Forum .LRN Q&A: Interesting chat about moodle / .LRN
I recently carried out a comparitive study on a few CLMSs such as dotLRN, Atutor, Moodle, Blackboard and found dotLRN to be behind in some key areas such as community, direction and support.
Once you arrive and register at Moodle it is so obvious what is going on. They use the features of Moodle to build a an active community. There are forums on a whole range of topics and for a whole range of roles and responsibilities. From new feature forums to teaching forums everyone is catered for. There is access to detailed documentation and a high level of organization. There is also a clear roadmap for the future of the product, something which dotLRN seems to lack.
The lack of obvious activity from the outset of arriving at the dotLRN community site is quite dissapointing as the openACS side of things always seems to be ticking over nicely. It is almost as if the dotLRN community is hidden away. I'm not saying that dotLRN should be a seperate entity from OpenACS, more that OpenACS development should feed into a more public facing dotLRN community of developers and users, or something along those lines. A more public facing community is definitely key...
As an educational platform there is also a lack of support on the teacher front. We have faculty using the platform who do not have the support which would be found in other products. Shared experiences are a highly valuable resource and bringing the users of the platform together could provide excellent feedback on usability and such.

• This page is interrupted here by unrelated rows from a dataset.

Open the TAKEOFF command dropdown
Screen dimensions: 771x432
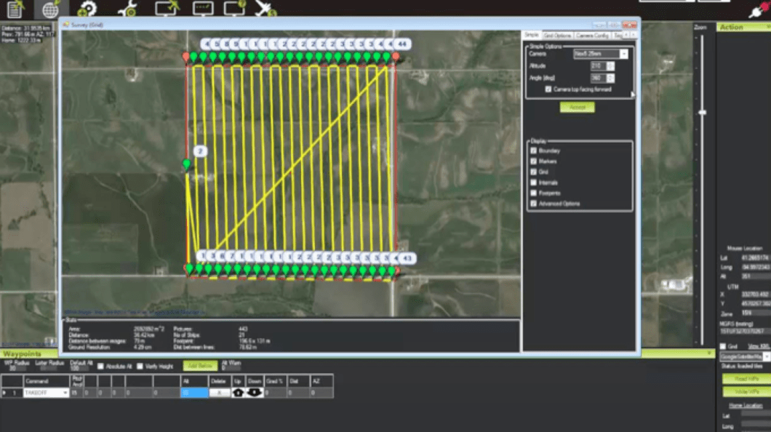(x=65, y=393)
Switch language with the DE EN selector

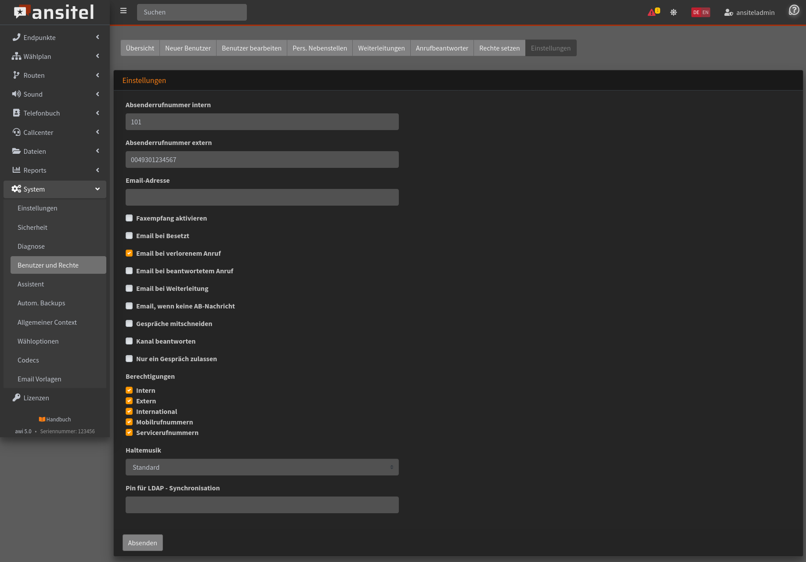700,12
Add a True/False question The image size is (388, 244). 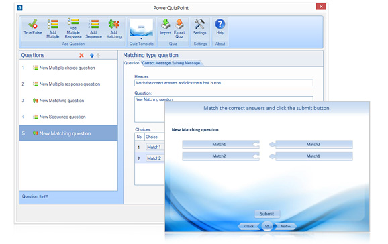point(33,27)

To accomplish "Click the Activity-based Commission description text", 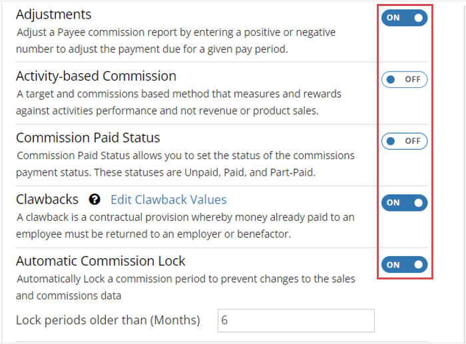I will 178,102.
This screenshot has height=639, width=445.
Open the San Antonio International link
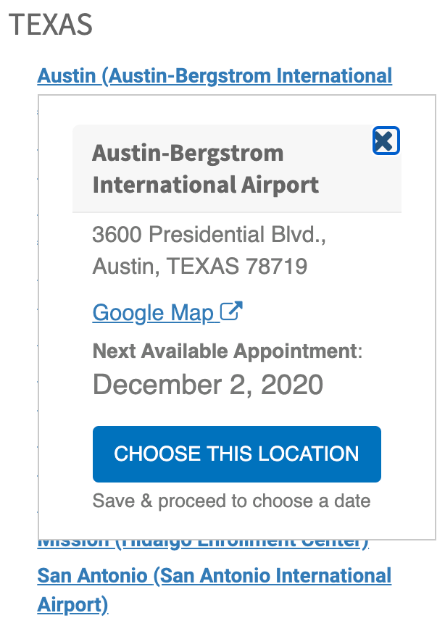215,576

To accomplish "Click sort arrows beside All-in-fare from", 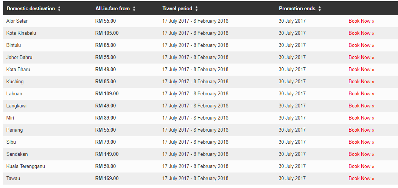I will click(134, 9).
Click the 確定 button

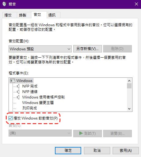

Who is in charge of mainting the dotLRN site and what would need to be done to turn it into a proper dotLRN site where we could show off what it's all about?
Some of my other findings are as follows for those who are interested...
.... With the features so similarly matched other components of the whole package became more important. For the open source solutions there were stark differences between the size of the support and development community and leadership therein. Moodle was stated as having an almost 50% market share for LMSs, similar to that of WebCT/blackboard. Obviously this leaves the dotLRN and ATutor as small fish in a big sea. The importance of the community size cannot be overstated when it comes to open source platforms. The nature of open source platforms is such that the development has usually been spread amongst a large group of people and the quality of the products cannot be guaranteed as much as the commercial products. At these times you need support from the community from people with the relevant expertise to help out. Millions of hours of development time have been spent on the open source solutions and the expertise lies with these people. The more people actively working on the product then theoretically the better support you should receive. For many of the platforms user groups meet regularly to discuss their experiences.
The manner in which we can authenticate users of the platform is key to the successful integration of the learning environment to a potential student information system. The LMS should cater for a range of authentication and provide a very easy interface for doing so.
From a students perspective, on logging in to the LMSs Moodle provided the clearest outlook of what was expected of a student. All of the tools at their disposal were clearly visable as was an excellent schedule of activities highlighting what was expected of them throughout the duration of their course. The other LMSs did not provide that level of organization and structure.